— start of Task data —

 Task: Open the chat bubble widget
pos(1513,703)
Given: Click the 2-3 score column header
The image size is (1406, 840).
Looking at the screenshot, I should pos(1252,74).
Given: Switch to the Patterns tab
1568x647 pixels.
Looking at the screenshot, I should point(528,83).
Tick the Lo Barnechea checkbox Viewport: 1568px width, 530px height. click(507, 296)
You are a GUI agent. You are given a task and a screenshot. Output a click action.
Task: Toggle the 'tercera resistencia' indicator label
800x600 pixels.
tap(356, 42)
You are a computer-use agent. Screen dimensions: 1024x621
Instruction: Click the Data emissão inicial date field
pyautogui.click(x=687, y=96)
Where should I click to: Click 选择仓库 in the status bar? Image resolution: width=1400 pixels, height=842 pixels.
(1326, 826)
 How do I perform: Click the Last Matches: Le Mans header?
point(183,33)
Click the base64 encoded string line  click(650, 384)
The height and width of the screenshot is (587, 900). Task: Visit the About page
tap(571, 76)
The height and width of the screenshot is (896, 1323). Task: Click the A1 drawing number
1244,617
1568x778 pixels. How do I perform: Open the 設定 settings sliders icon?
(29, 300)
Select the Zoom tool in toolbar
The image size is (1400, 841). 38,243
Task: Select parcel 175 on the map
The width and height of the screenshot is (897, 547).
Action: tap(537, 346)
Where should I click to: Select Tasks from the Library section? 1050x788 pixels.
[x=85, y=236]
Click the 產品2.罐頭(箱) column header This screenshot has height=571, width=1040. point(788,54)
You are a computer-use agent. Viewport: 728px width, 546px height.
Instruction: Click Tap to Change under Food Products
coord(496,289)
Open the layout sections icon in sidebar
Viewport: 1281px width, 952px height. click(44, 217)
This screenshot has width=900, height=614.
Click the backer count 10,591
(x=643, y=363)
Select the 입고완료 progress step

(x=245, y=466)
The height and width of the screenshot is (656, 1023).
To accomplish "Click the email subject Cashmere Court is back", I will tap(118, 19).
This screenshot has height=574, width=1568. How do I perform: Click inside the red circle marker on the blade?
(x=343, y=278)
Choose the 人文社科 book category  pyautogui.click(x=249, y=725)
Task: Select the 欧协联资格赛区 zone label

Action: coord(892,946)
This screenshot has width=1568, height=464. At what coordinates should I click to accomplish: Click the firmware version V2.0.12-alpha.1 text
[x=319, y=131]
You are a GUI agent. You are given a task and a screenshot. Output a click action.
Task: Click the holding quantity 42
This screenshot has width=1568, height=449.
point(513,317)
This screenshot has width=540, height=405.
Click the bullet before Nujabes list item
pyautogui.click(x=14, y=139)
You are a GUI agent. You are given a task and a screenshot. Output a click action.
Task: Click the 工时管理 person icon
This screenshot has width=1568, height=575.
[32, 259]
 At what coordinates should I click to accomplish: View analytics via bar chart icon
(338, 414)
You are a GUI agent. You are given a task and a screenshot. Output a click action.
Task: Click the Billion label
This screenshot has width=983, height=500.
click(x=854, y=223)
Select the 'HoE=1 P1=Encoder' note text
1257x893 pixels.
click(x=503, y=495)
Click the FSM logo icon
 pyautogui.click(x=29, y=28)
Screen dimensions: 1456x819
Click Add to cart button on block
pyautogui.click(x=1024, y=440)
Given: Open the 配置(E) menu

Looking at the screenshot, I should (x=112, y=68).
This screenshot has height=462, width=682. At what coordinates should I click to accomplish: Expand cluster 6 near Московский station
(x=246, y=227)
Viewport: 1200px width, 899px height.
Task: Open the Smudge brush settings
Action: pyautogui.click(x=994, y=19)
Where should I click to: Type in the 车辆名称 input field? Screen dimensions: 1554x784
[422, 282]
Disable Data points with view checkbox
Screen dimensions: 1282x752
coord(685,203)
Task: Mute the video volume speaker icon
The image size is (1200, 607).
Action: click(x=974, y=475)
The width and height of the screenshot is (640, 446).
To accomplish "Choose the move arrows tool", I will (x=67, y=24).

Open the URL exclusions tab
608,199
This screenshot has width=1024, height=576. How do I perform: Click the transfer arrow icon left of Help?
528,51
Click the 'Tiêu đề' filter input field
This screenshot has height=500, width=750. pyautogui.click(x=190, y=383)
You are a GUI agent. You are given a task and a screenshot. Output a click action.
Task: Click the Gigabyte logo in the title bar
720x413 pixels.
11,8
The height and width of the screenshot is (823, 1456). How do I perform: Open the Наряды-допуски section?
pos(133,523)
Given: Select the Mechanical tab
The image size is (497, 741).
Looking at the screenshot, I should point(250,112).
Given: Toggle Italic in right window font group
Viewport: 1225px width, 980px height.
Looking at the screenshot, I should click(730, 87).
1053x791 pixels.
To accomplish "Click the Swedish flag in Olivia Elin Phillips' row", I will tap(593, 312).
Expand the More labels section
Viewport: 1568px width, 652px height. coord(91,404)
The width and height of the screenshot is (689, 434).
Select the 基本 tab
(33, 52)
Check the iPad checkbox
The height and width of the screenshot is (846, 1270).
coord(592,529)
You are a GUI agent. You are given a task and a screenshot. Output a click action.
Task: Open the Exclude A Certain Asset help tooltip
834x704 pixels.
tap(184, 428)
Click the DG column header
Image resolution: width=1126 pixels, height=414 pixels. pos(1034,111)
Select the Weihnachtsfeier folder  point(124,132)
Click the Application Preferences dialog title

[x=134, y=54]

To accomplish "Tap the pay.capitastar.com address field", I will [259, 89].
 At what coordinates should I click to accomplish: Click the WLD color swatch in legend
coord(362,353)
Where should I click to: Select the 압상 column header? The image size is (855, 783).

— end of Task data —

» **Required work**:
Revise the entries above, replacing each instance of "column header" with "column heading" and leaving everything else unchanged.

» **Full output**:
 Task: Open the chat bubble widget
pos(1513,703)
Given: Click the 2-3 score column heading
The image size is (1406, 840).
Looking at the screenshot, I should pos(1252,74).
Given: Switch to the Patterns tab
1568x647 pixels.
Looking at the screenshot, I should point(528,83).
Tick the Lo Barnechea checkbox Viewport: 1568px width, 530px height. click(507, 296)
You are a GUI agent. You are given a task and a screenshot. Output a click action.
Task: Toggle the 'tercera resistencia' indicator label
800x600 pixels.
tap(356, 42)
You are a computer-use agent. Screen dimensions: 1024x621
Instruction: Click the Data emissão inicial date field
pyautogui.click(x=687, y=96)
Where should I click to: Click 选择仓库 in the status bar? Image resolution: width=1400 pixels, height=842 pixels.
(1326, 826)
 How do I perform: Click the Last Matches: Le Mans header?
point(183,33)
Click the base64 encoded string line  click(650, 384)
The height and width of the screenshot is (587, 900). Task: Visit the About page
tap(571, 76)
The height and width of the screenshot is (896, 1323). Task: Click the A1 drawing number
1244,617
1568x778 pixels. How do I perform: Open the 設定 settings sliders icon?
(29, 300)
Select the Zoom tool in toolbar
The image size is (1400, 841). 38,243
Task: Select parcel 175 on the map
The width and height of the screenshot is (897, 547).
Action: tap(537, 346)
Where should I click to: Select Tasks from the Library section? 1050x788 pixels.
[x=85, y=236]
Click the 產品2.罐頭(箱) column heading This screenshot has height=571, width=1040. point(788,54)
You are a computer-use agent. Viewport: 728px width, 546px height.
Instruction: Click Tap to Change under Food Products
coord(496,289)
Open the layout sections icon in sidebar
Viewport: 1281px width, 952px height. click(44, 217)
This screenshot has width=900, height=614.
Click the backer count 10,591
(x=643, y=363)
Select the 입고완료 progress step

(x=245, y=466)
The height and width of the screenshot is (656, 1023).
To accomplish "Click the email subject Cashmere Court is back", I will tap(118, 19).
This screenshot has height=574, width=1568. How do I perform: Click inside the red circle marker on the blade?
(x=343, y=278)
Choose the 人文社科 book category  pyautogui.click(x=249, y=725)
Task: Select the 欧协联资格赛区 zone label

Action: coord(892,946)
This screenshot has width=1568, height=464. At what coordinates should I click to accomplish: Click the firmware version V2.0.12-alpha.1 text
[x=319, y=131]
You are a GUI agent. You are given a task and a screenshot. Output a click action.
Task: Click the holding quantity 42
This screenshot has width=1568, height=449.
point(513,317)
This screenshot has width=540, height=405.
Click the bullet before Nujabes list item
pyautogui.click(x=14, y=139)
You are a GUI agent. You are given a task and a screenshot. Output a click action.
Task: Click the 工时管理 person icon
This screenshot has width=1568, height=575.
[32, 259]
 At what coordinates should I click to accomplish: View analytics via bar chart icon
(338, 414)
You are a GUI agent. You are given a task and a screenshot. Output a click action.
Task: Click the Billion label
This screenshot has width=983, height=500.
click(x=854, y=223)
Select the 'HoE=1 P1=Encoder' note text
1257x893 pixels.
click(x=503, y=495)
Click the FSM logo icon
 pyautogui.click(x=29, y=28)
Screen dimensions: 1456x819
Click Add to cart button on block
pyautogui.click(x=1024, y=440)
Given: Open the 配置(E) menu

Looking at the screenshot, I should (x=112, y=68).
This screenshot has height=462, width=682. At what coordinates should I click to accomplish: Expand cluster 6 near Московский station
(x=246, y=227)
Viewport: 1200px width, 899px height.
Task: Open the Smudge brush settings
Action: pyautogui.click(x=994, y=19)
Where should I click to: Type in the 车辆名称 input field? Screen dimensions: 1554x784
[422, 282]
Disable Data points with view checkbox
Screen dimensions: 1282x752
coord(685,203)
Task: Mute the video volume speaker icon
The image size is (1200, 607).
Action: click(x=974, y=475)
The width and height of the screenshot is (640, 446).
To accomplish "Choose the move arrows tool", I will (x=67, y=24).

Open the URL exclusions tab
608,199
This screenshot has width=1024, height=576. How do I perform: Click the transfer arrow icon left of Help?
528,51
Click the 'Tiêu đề' filter input field
This screenshot has height=500, width=750. pyautogui.click(x=190, y=383)
You are a GUI agent. You are given a task and a screenshot. Output a click action.
Task: Click the Gigabyte logo in the title bar
720x413 pixels.
11,8
The height and width of the screenshot is (823, 1456). How do I perform: Open the Наряды-допуски section?
pos(133,523)
Given: Select the Mechanical tab
The image size is (497, 741).
Looking at the screenshot, I should point(250,112).
Given: Toggle Italic in right window font group
Viewport: 1225px width, 980px height.
Looking at the screenshot, I should click(730, 87).
1053x791 pixels.
To accomplish "Click the Swedish flag in Olivia Elin Phillips' row", I will tap(593, 312).
Expand the More labels section
Viewport: 1568px width, 652px height. coord(91,404)
The width and height of the screenshot is (689, 434).
Select the 基本 tab
(33, 52)
Check the iPad checkbox
The height and width of the screenshot is (846, 1270).
coord(592,529)
You are a GUI agent. You are given a task and a screenshot. Output a click action.
Task: Open the Exclude A Certain Asset help tooltip
834x704 pixels.
tap(184, 428)
Click the DG column heading
Image resolution: width=1126 pixels, height=414 pixels. pos(1034,111)
Select the Weihnachtsfeier folder  point(124,132)
Click the Application Preferences dialog title

[x=134, y=54]

To accomplish "Tap the pay.capitastar.com address field", I will [259, 89].
 At what coordinates should I click to accomplish: Click the WLD color swatch in legend
coord(362,353)
Where should I click to: Select the 압상 column heading? The image size is (855, 783).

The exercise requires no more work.